Nos encontrábamos contemplando las cascadas de Salto Grande, cuando un turista argentino nos preguntó sobre nuestro próximo destino.

– Pues, lo más probable es que regresemos al refugio – le respondiste, sin darle muchas vueltas. Yo asentí en silencio, pensando que no había mejor recompensa que contemplar aquellas sorprendentes aguas torrentosas provenientes del lago Nordenskjöld.

Olvidando que apenas nos conocíamos, el turista se agarró la cabeza y sin mayor protocolo, nos pidió que recapacitáramos.

–¡Tienen que visitar Mirador Cuernos! – nos insistió, argumentando que acababa de estar ahí y que nunca antes había visto montañas tan bellas. Un sencillo sendero de solo una hora nos separaba del prometedor paraje y si nos apurábamos, recalcó, lograríamos sacar unas fotos dignas de calendario. – Se los digo yo, que he viajado mucho – remató para convencernos finalmente.

Y Marcelo, que así se llamaba el hombre, tenía toda la razón: los cuernos del Paine nos dejaron sin palabras. Pudimos contemplarnos en toda su magnitud cuando llegamos al mirador que lleva su nombre. Nos sentamos en una pequeña banca de madera que se encontraba en la planicie y contemplamos asombrados las tres cumbres que coronan el Macizo del Paine, unas increíbles formaciones rocosas esculpidas por la erosión de los glaciares.

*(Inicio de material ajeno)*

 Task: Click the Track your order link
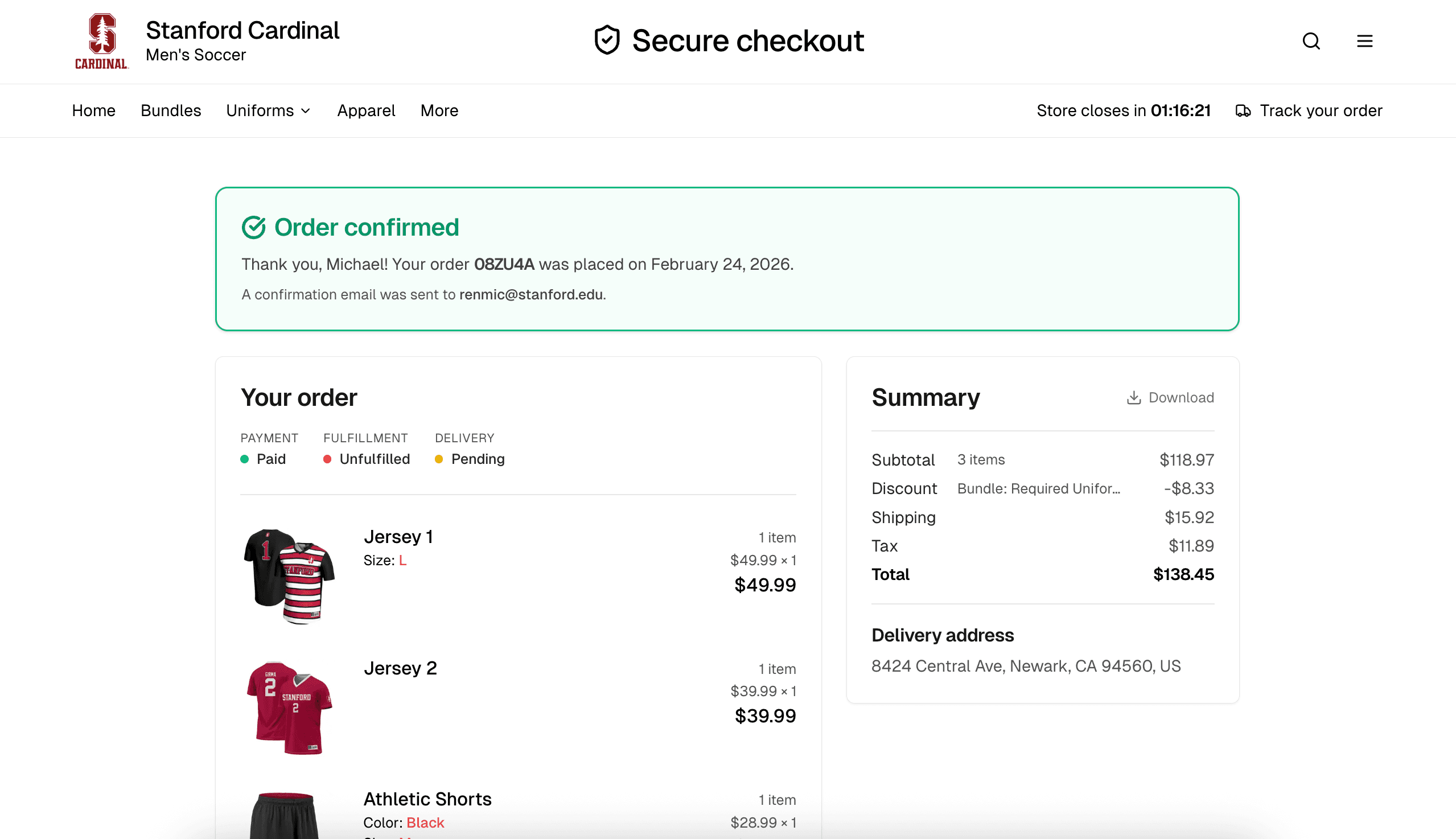pyautogui.click(x=1321, y=110)
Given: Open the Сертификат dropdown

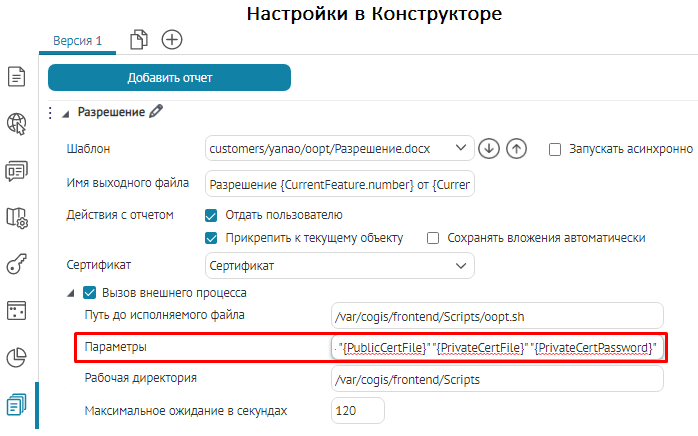Looking at the screenshot, I should [339, 266].
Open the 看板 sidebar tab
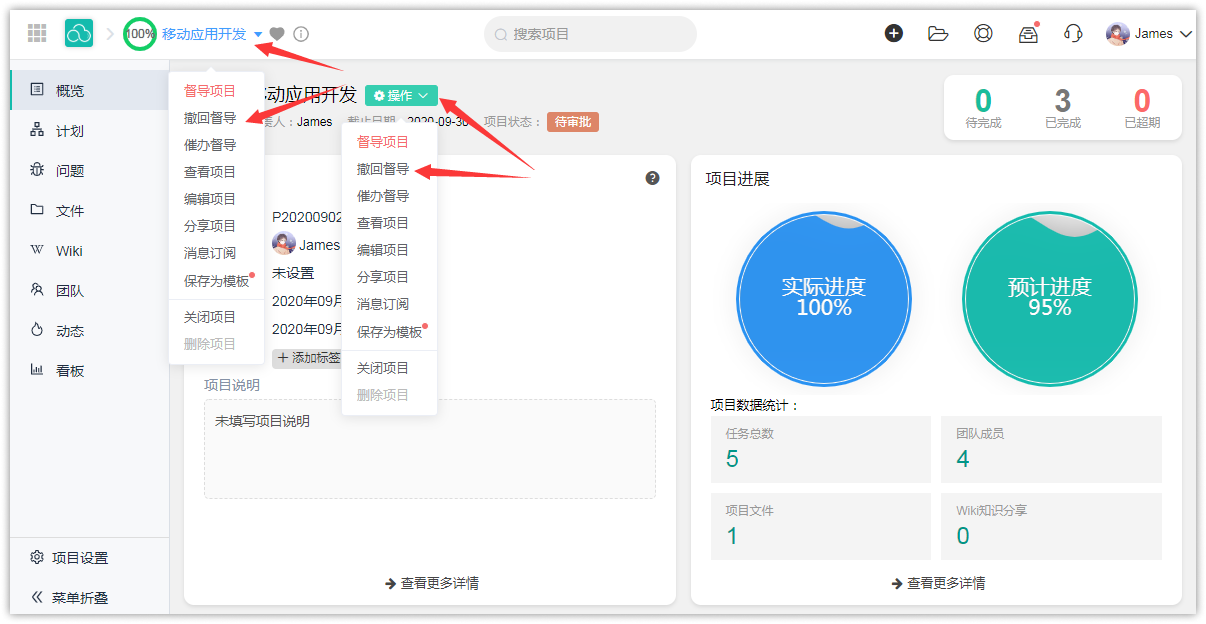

Desde el mirador, también pudimos maravillarnos con el Lago Nordenskjöld y sus aguas turquesa, el valle Francés y el Paine Grande. Fue un espectáculo que nos mantuvo encantados por mucho tiempo y del que solo pudimos despertar con una fuerte ráfaga de viento que casi nos bota al suelo. ¡Qué sorpresa! Sin poder evitar reír ante el percance, tomamos eso como una señal y emprendimos el camino de regreso, sin antes dar las gracias a los Cuernos del Paine por acogernos y mandarnos a buscar a través del amigo argentino.